Champions, scudetti e coppette col mentore Lippi e Pubblicità in proporzione. Discutibili, ma efficaci, strategie commerciali gli fanno fare figure barbine ma ne fanno un simbolo: dei tempi e del club, che gli dedica la mascotte. Lui ci mette multimedalità e amicizie VIP (Nash, Byant, gli Oasis, Kylie Minogue, Fiorello). 

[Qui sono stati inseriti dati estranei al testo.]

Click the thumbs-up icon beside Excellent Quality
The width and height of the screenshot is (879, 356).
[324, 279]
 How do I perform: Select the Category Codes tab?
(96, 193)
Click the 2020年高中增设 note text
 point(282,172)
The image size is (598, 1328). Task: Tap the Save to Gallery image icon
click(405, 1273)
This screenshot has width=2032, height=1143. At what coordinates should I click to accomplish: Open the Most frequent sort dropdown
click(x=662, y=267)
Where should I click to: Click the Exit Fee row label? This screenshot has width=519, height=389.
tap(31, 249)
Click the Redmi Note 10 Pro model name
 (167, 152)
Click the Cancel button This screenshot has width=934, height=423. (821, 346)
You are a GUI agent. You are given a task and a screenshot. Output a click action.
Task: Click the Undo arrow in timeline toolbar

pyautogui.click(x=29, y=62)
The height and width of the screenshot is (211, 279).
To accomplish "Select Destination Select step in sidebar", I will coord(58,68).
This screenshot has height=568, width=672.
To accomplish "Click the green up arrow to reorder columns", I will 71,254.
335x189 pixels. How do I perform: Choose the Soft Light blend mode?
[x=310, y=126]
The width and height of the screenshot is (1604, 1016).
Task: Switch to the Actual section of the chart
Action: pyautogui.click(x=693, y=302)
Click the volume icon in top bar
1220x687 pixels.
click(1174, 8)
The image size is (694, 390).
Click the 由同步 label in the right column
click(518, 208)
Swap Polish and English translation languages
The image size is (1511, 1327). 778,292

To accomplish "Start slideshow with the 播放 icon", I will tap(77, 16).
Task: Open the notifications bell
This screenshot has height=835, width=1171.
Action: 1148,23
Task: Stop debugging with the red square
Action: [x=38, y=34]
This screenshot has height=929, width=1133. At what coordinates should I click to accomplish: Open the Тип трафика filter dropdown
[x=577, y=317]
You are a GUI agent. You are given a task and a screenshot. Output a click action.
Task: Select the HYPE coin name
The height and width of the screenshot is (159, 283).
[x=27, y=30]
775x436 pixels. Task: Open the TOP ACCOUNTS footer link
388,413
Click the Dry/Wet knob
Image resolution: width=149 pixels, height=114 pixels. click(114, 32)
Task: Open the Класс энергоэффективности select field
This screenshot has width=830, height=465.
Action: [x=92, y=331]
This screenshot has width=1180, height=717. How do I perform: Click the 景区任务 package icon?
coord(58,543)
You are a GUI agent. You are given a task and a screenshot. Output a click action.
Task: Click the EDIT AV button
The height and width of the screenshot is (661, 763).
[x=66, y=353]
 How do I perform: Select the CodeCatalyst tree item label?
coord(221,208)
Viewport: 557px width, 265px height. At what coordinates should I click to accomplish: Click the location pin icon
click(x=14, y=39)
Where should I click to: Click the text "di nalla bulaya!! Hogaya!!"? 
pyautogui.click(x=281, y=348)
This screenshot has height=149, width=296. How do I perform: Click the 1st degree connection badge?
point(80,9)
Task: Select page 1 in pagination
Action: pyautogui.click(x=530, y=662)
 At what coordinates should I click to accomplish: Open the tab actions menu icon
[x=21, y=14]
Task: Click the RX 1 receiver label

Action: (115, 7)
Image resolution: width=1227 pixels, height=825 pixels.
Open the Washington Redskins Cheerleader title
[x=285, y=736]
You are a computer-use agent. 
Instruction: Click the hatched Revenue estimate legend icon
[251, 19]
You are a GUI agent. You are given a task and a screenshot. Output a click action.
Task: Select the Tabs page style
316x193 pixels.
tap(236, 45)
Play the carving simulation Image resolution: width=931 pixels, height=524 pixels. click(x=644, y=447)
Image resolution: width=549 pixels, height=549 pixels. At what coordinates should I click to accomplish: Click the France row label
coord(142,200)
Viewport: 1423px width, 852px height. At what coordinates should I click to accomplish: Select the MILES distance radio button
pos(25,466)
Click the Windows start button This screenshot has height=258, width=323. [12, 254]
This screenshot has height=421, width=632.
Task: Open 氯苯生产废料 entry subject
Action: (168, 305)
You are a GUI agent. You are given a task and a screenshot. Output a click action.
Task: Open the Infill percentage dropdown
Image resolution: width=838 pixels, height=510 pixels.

I maligni sussurrano che senza uccellino (lo sponsor), in nazionale, dopo i flop euromondiali (nel 1998 pagò i postumi dell’infortunio patito in finale Champions col Real Madrid; nel 2000 si mangiò i due gol del titolo contro la Francia), non sarebbe tornato. Lui ha dimostrato di meritarsela quanto più rischiava di perderla. Vedi l’ultima stagione (21 gol), la prima da top scorer in A (dopo esserlo stato in B, con 20), unico con Paolo Rossi), quando disse al Ct Donadoni: o punta, o niente. Sacchi, Maldini Sr, Zoff, Trapattoni, ci sono cascati tutti: a cotanto talento non si rinuncia. Costi quel che costi. 

Un prezzo alto lo paga anche Alex. Al destino. L’8 novembre 1998, al 92’ di Udinese-Juventus, gli saltano crociati anteriori e posteriori del ginocchio sinistro: 9 mesi fuori. È l’episodio-spartiacque della carriera, e forse della vita insieme con il matrimonio con Sonia Amoruso, conosciuta quell’anno, e la nascita del loro Tobias. 

Al rientro, non pare più lui. È titolare senza un perché tecnico. Segna e offre assist, ma il cambio di passo sembra ritardato di un paio di frame. Per Agnelli diventa il beckettiano Godot: lo aspetti e non arriva mai. 

Al settimanale L’Espresso, Zeman parla di «calcio che deve uscire dalle farmacie» e di giocatori come Vialli e Del Piero che non sembrano più loro, tanto paiono gonfiati. Il PM Guariniello indaga ma, oltre ai 200 tipi di medicinali dei bianconeri, trova (assieme alla frode sportiva) solo la prescrizione. 

Godot comincia a palesarsi in Bari-Juventus del 18 febbraio 2001: segna in serpentina ed esulta con un pianto liberatorio. La dedica è al padre, deceduto pochi giorni prima. Lì comincia il terzo Del Piero, record all-time di presenze (560) e gol (241) in bianconero. Dal 2004, Capello, con mille sostituzioni, lo manda fuori di testa, ma dice una verità colpevolmente trascurata: «Un giorno mi ringrazierà». Calciopoli sprofonda la Juve in B. Il capitano la riporta in A, dove a 34 anni vive la sua miglior stagione. «È come il vino: invecchiando migliora», le coccole di Claudio Ranieri durante la Emirates Cup. C’è da credergli: glielo ha detto l’uccellino.